Are you ready for retirement, financially speaking? You may be thinking there’s plenty to spend money on now, like vacations, braces, mortgages, day care; why should I worry about retirement?
The answer? You can’t afford not to. Every month that goes by puts you either one step closer to financial freedom or one step behind. If retirement hasn’t been on your radar until now, don’t beat yourself up. It’s never too early or too late to save for your future. Here’s how.
Start now. No matter how little you can afford to set aside toward your retirement fund, do it now. If it’s only $20 a week to start, that’s okay. Do what you can now, find areas in your spending where you can cut back and increase your savings as you free up additional funds. Work your way up to dedicating at least 10 percent of your income toward your retirement savings. Use this handy calculator to figure out how long your savings will last.
Bank windfall money. When you earn a raise, get a refund or receive cash as a gift, put it toward your retirement. You already know you can get by without the extra funds, so put them to work for your future.
Go for the match. Take advantage of your employer’s 401(k) or other sponsored investment program, especially if they offer matching funds. At minimum, contribute enough to get the full company match - that’s free money!
Fund an IRA. In addition to maximizing your contributions to a matched savings program, make regular contributions to a traditional or Roth Individual Retirement Account (IRA).
An IRA, or Individual Retirement Account, allows you to contribute a portion of your earned income each year. In 2011, the maximum regular contribution per year was $5,000 for an individual and $10,000 for a married couple filing jointly. These limits apply to total annual IRA contributions; in other words, an individual can't contribute $5,000 to a Roth IRA and $5,000 to a traditional IRA in the same year.

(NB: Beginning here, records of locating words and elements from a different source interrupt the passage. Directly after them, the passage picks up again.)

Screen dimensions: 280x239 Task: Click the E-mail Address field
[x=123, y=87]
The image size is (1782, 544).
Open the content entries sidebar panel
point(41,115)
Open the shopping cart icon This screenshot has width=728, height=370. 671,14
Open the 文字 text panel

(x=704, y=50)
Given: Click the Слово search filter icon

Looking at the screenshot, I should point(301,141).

While these accounts are similar, the fundamental differences involve the “T” word… taxation. Contributions to a traditional IRA are taken from pretax income and may be tax deductible in the year they're contributed. Funds in a traditional IRA grow tax-deferred; the money is taxed as ordinary income when you take it out at retirement (if you follow the rules). Contributions to a Roth IRA are taken from post-tax dollars - in other words, you've already paid taxes on the earnings - so unlike a traditional IRA, qualified withdrawals from a Roth IRA are tax free (if you follow the rules).

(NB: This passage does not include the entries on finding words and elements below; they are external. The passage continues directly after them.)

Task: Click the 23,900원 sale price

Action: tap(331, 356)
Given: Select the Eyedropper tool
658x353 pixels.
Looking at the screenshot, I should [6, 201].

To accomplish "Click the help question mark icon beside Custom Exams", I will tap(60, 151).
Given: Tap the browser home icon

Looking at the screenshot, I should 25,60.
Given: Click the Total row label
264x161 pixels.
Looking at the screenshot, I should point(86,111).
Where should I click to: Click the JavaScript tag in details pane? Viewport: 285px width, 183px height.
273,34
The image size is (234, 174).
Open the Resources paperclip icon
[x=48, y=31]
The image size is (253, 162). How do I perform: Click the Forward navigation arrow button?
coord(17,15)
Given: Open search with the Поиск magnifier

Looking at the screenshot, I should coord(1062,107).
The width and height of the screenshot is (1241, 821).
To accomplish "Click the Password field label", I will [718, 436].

To determine which is the best fit for you, consult a financial planner.
Put your security first. Don’t sacrifice your future financial security to pay for your child’s education. If you have to choose, fund your
retirement first. There are numerous financial aid options available for your child, but only you can provide for a financially healthy
When investing for your retirement, keep in mind:
Risk. Risk is the chance you might lose your money. The higher the risk, the higher the reward. How much risk are you comfortable with? Typically, the farther you are from retirement, the more time you have to recoup short-term stock market losses, so you can afford to a be a little risky. The closer you are to retirement, the more important it is to have a guaranteed return on your investment. As you age, adjust your investments to reflect the appropriate risk for your situation.
Diversification. Talk to your financial planner about the proper investment mix for your situation. Like the old proverb says, you don’t want all your eggs in one basket. An expert can help you find the right savings mix. Learn more about finding a financial planner. (PDF)

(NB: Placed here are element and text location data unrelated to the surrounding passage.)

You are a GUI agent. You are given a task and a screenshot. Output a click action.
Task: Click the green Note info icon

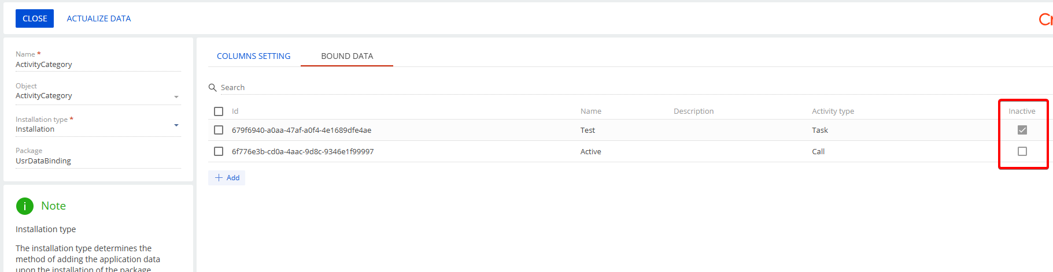25,206
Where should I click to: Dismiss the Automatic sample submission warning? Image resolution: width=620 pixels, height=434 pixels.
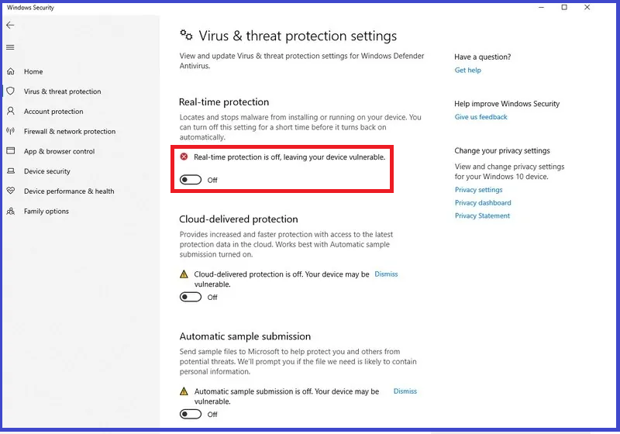[405, 391]
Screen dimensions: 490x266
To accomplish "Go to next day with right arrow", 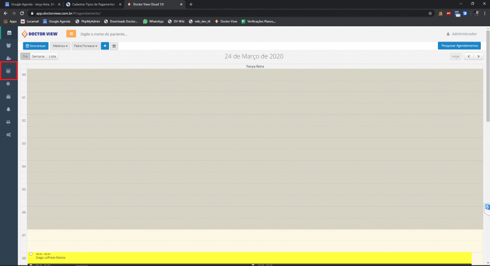I will pos(477,56).
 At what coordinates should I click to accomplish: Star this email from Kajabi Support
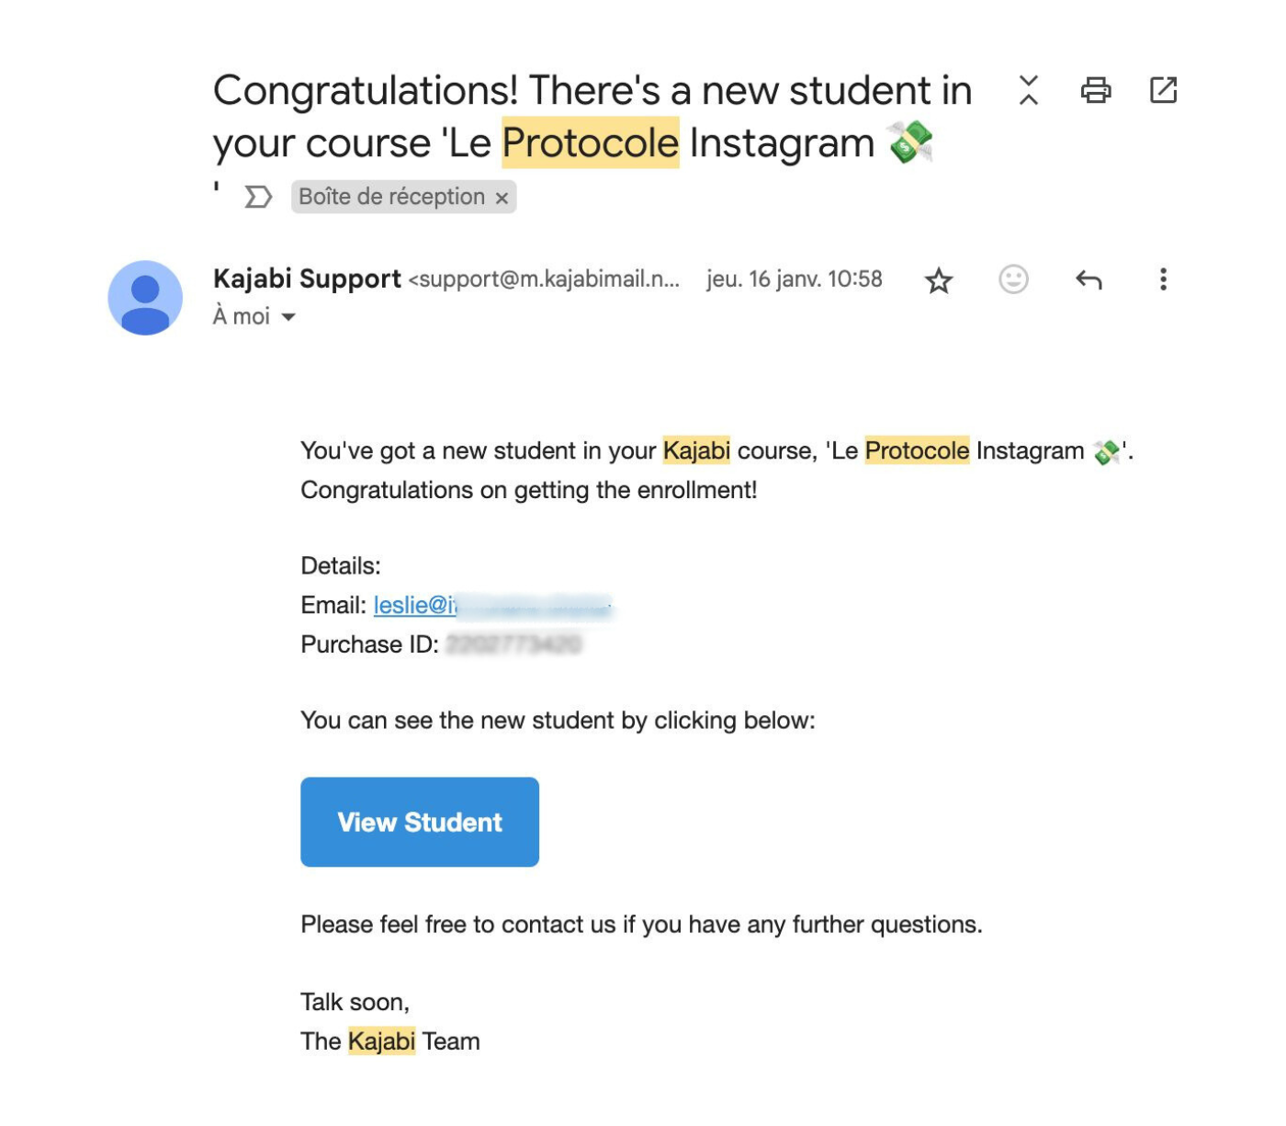[x=939, y=280]
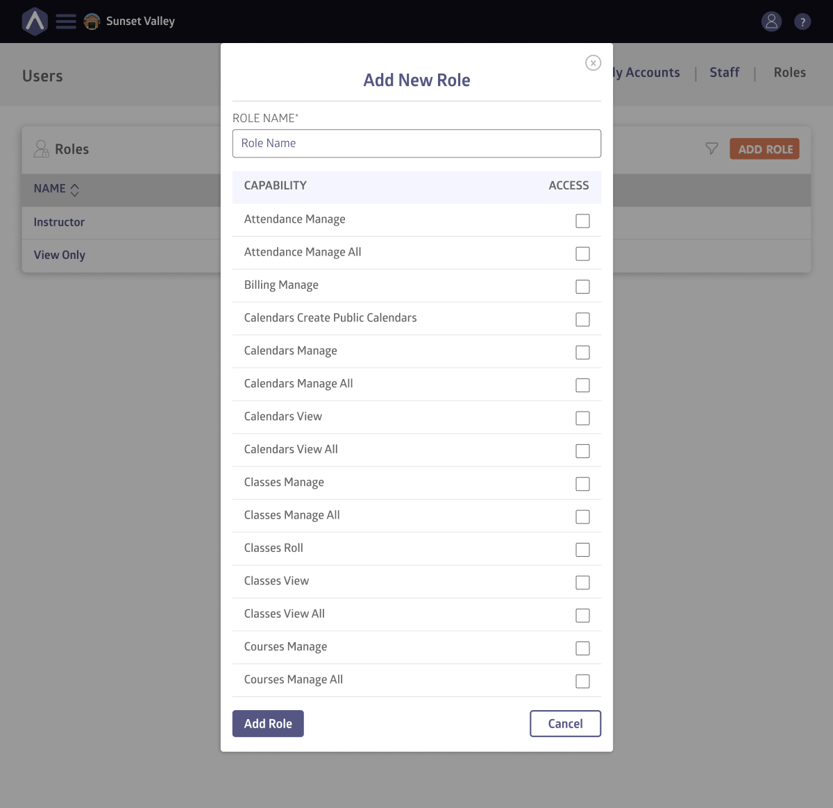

Fees. Know the fees attached to your retirement account. Also, keep in mind, if you withdraw retirement funds early, you could face some stiff penalty fees.
Did You Know?
The way we fund retirement has drastically changed in the past few decades. Employees used to work at the same place for years, earn a pension and retire. Today, retirement planning is primarily the responsibility of the worker. And, the average worker today changes jobs about 10 times before the age of 40.